Amour, patrie et soupe de crabes.

CALI en mai les rendez-vous littéraires et théâtre de l’association Culture, arts et lettres des îles .

 

les vendredi 31 mai et samedi 1er juin, c’est à Ouessant et nulle part ailleurs.

Pour son quatrième roman, Johary Ravaloson invite à plonger dans l’Antananarivo d’aujourd’hui, depuis les eaux boueuses des rizières remblayées jusqu’aux fontaines multicolores des résidences protégées.
Se basant sur des réalités contemporaines, il convoque des personnages de toutes classes sociales : on a déjà croisé certains d’entre eux dans le recueil de nouvelles « Les nuits d’Antananarivo ». Ils évoluent maintenant en plein jour, et loin des caricatures, frappent avant tout par leur humanité. Lorsqu’ils échappent à leur auteur, ils dessinent un portrait sans concession de la ville, tendre et clandestin, lucide et amoureux.
« Antananarivo. Je voulais parler d’une place sans laquelle ma ville n’aurait été qu’une agglomération irriguée de commerces sans réel échange, habitée par des femmes et des hommes qui ne cohabitent pas. La Place du 13-Mai m’a fait espérer plus encore : un sens à tout ça, un sentiment d’appartenance à l’avenir, car des ancêtres communs ne suffisent pas pour vivre ensemble.

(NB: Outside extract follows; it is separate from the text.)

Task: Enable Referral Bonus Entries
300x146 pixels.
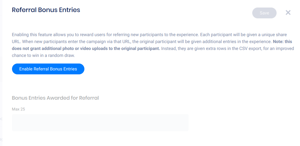Action: (48, 69)
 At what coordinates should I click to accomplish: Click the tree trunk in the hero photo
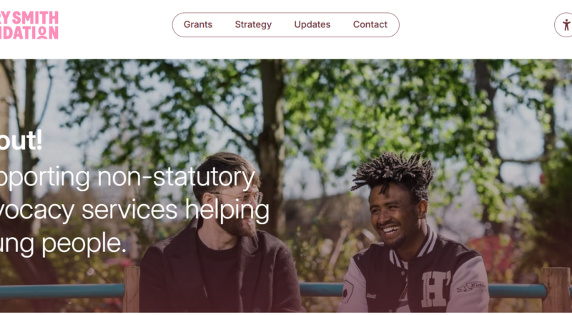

Les Fouzas ont accaparé cette place. Ils ont établi une clôture autour. J’ai convoqué un trio pour la faire tomber. Un trio autour d’un enfant de rue qui devrait les aider à tout chambouler. » (J.R.) Nous avions eu le bonheur d’entendre à la salle de la mairie de Ouessant les premières pages.
CALI se souvient de Niv Galibert et de Jean-Lou Bourgeon qui étaient si amoureux des lettres et de Ouessant.